> _Data records_
++++
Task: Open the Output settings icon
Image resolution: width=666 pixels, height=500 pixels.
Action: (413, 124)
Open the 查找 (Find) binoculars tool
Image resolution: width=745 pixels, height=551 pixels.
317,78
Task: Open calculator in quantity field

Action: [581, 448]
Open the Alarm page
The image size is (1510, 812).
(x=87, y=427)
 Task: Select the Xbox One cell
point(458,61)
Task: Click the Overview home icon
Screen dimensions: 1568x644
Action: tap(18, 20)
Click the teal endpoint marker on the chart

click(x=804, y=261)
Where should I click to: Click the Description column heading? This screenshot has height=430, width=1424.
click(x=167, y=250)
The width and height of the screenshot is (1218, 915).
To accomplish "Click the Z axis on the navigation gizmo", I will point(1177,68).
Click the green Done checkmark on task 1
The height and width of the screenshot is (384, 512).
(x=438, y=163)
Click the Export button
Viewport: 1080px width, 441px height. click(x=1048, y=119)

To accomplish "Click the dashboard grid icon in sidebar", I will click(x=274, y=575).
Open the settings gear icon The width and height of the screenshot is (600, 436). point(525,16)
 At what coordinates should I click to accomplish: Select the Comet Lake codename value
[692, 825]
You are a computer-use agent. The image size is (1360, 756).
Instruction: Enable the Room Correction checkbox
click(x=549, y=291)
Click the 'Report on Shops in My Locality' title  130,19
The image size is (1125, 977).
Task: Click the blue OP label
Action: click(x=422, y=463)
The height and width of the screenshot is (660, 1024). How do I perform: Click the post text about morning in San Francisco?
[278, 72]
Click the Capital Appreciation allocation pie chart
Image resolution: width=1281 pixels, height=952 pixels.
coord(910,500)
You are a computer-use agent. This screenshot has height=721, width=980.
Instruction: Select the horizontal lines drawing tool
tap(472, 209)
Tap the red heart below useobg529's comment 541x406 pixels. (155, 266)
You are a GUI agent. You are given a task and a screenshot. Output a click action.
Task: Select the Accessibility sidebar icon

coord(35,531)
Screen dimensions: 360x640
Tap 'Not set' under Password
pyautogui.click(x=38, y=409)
++++
> _What to do_
What lines in the material mention "agent"? Copy every one of them.

> _Task answer_
You are a computer-use agent. The image size is (1360, 756).
You are a computer-use agent. This screenshot has height=721, width=980.
You are a GUI agent. You are given a task and a screenshot. Output a click action.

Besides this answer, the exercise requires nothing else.